START Extracted information

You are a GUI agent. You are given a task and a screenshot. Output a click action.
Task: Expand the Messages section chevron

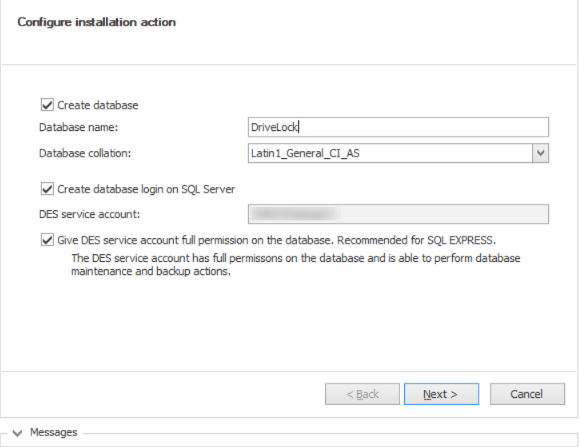(17, 433)
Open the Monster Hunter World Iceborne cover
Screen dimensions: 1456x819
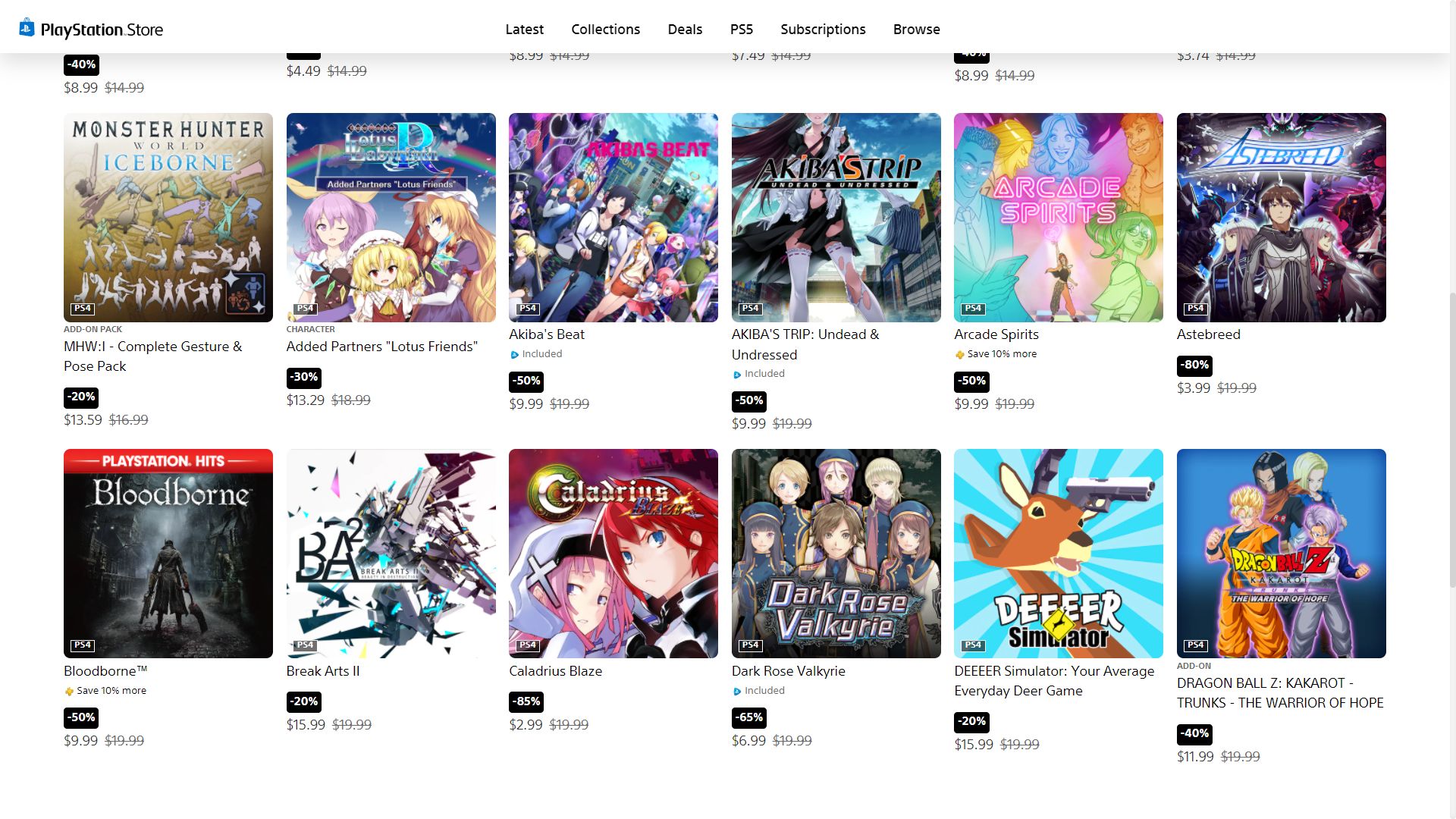[x=168, y=218]
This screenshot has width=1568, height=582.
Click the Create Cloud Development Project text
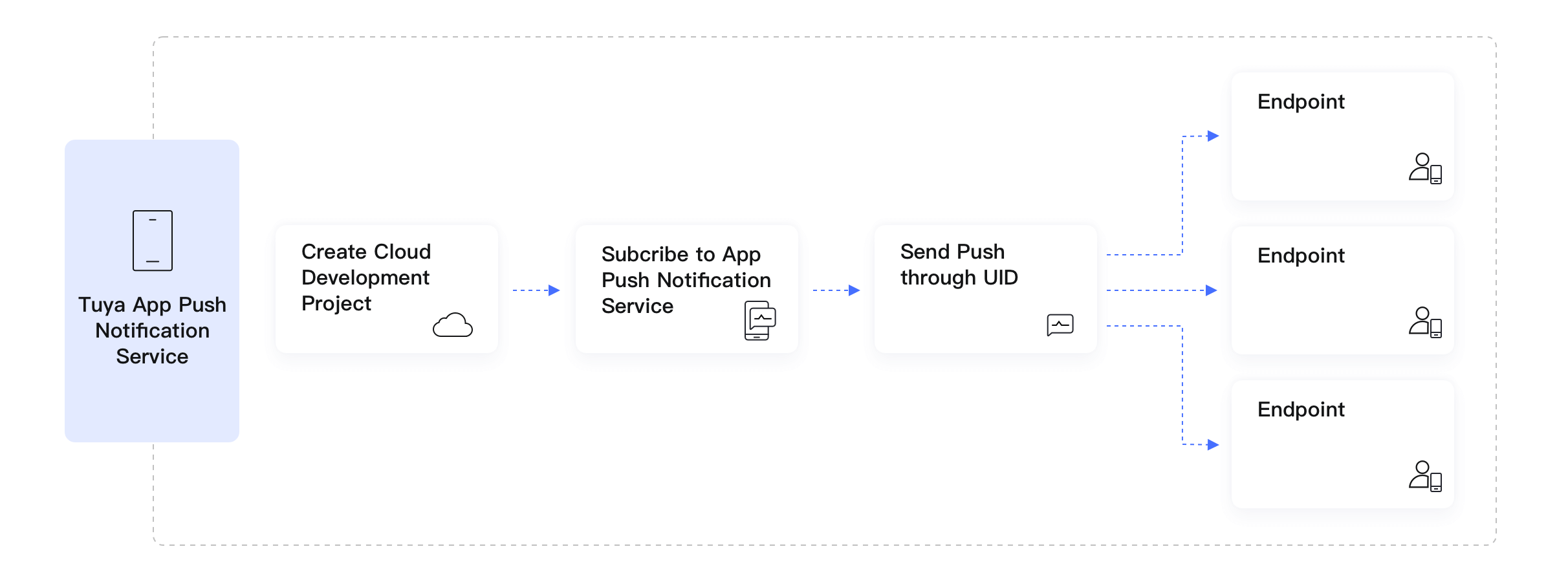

END Extracted information

### What you will do
The expected output is the full data above, reproduced exactly with no images.

### Answer for the task
You are a GUI agent. You are given a task and a screenshot. Output a click action.
Task: Expand the Messages section chevron

(17, 433)
Open the Monster Hunter World Iceborne cover
Screen dimensions: 1456x819
[x=168, y=218]
This screenshot has width=1568, height=582.
Click the Create Cloud Development Project text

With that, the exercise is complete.